Activity >>
Extend the post below on why trust matters most when software is commoditized, picking up right after its final sentence.

When Software is Commoditized, Trust Matters Most
Earlier I wrote a blog post exploring the changing calculus of build vs. buy for enterprises. The TLDR was that as the cost of creating software asymptotically decreases, the bar for SaaS becomes much higher.
Here, I want to explore the question from the other side of the aisle. If you are someone who wants to build SaaS products, either for enterprises or directly for the public, how do you navigate this new landscape? In a sea of endless software products, and with an effectively infinite capacity to generate more software at will, how do you stand out?
You can, in theory, market your way to success, but we’ll assume you don’t have millions of dollars to spend on advertising. You can also succeed through virality, and there are many examples of this—but that isn’t a strategy; it’s a lottery. So what do we have left?
My argument is simple: in a world where software is commoditized, what matters most is trust.
Shoe making is commoditized, yet we buy Nike (or your favorite shoe company) because we trust them. Crucially, that trust carries across products created by the same company. Even if you’ve only ever owned Nike tennis shoes, you probably also trust them to make good running shoes.

Information provided >>
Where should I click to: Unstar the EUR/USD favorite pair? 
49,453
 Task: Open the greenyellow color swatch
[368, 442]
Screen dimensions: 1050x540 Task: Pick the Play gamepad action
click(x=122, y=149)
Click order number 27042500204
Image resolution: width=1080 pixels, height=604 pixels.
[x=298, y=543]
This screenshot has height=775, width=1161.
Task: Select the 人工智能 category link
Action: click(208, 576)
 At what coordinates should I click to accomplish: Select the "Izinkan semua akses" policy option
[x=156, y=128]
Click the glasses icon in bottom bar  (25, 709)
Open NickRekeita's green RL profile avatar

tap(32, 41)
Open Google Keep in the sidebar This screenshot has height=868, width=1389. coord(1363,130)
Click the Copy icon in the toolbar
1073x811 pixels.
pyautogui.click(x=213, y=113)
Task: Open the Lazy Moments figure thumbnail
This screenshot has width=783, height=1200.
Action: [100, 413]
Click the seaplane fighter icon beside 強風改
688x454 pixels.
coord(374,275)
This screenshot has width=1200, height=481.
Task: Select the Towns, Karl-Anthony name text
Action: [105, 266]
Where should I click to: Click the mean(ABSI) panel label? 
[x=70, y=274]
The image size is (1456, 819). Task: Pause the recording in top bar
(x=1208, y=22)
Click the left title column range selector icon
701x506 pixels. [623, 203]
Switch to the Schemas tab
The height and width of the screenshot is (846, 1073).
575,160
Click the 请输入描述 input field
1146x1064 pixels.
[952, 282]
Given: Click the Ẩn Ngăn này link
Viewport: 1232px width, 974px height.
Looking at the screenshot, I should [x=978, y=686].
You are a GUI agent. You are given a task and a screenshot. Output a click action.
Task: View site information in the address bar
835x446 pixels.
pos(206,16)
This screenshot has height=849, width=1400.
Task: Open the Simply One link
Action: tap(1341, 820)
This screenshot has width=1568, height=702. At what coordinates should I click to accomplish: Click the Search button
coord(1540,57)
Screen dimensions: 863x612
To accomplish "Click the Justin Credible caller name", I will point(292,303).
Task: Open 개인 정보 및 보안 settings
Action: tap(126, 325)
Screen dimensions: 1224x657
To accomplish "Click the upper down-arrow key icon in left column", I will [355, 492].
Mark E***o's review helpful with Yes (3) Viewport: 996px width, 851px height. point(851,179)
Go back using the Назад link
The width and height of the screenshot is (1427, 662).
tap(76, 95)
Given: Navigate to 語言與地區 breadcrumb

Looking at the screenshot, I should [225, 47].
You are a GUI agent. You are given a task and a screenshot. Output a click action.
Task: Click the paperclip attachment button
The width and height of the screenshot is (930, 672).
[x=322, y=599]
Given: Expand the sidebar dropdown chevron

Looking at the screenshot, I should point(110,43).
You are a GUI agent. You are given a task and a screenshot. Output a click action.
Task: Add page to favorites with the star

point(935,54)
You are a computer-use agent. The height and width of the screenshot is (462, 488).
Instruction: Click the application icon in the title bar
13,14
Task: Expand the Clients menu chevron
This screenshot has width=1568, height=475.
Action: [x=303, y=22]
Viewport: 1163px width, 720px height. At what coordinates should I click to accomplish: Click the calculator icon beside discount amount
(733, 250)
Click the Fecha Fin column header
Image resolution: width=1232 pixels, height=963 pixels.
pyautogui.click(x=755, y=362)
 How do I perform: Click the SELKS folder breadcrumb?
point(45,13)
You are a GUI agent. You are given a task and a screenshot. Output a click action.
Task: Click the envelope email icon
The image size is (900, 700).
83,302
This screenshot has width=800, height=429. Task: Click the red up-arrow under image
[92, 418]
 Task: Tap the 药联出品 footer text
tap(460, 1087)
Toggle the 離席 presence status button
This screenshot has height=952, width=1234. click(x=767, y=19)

Output >>
Companies build trust over many years and through a variety of means. Having a good product is table stakes—obviously, you need a good product. But you are no longer the only one capable of building a good product. Trust goes beyond product quality alone. It is earned by building a brand that conveys an image resonant with end users. It is earned through distribution channels that reliably deliver the product. And it is earned through a public commitment to values that reflect a long-term vision, even when standing by those values risks alienating certain segments of the market.
What does this dynamic look like in software?
Trust is fundamentally built over time. It is not tied to the product itself, whose lifespan may be short or ephemeral, but to the system that created the product. Once established, trust follows that system forward, carrying over to future products created by the same source.
In software, this means building a reputation that extends beyond any single web app or service. When one person can create in weeks what once required teams of dozens of engineers, what distinguishes your implementation from someone else’s? It is not just functionality. It is the story that echoes beyond the product itself. It is your reputation—the reputation that precedes the product. It is the memory users have of previous products they’ve used, enjoyed, and now trust enough to try again.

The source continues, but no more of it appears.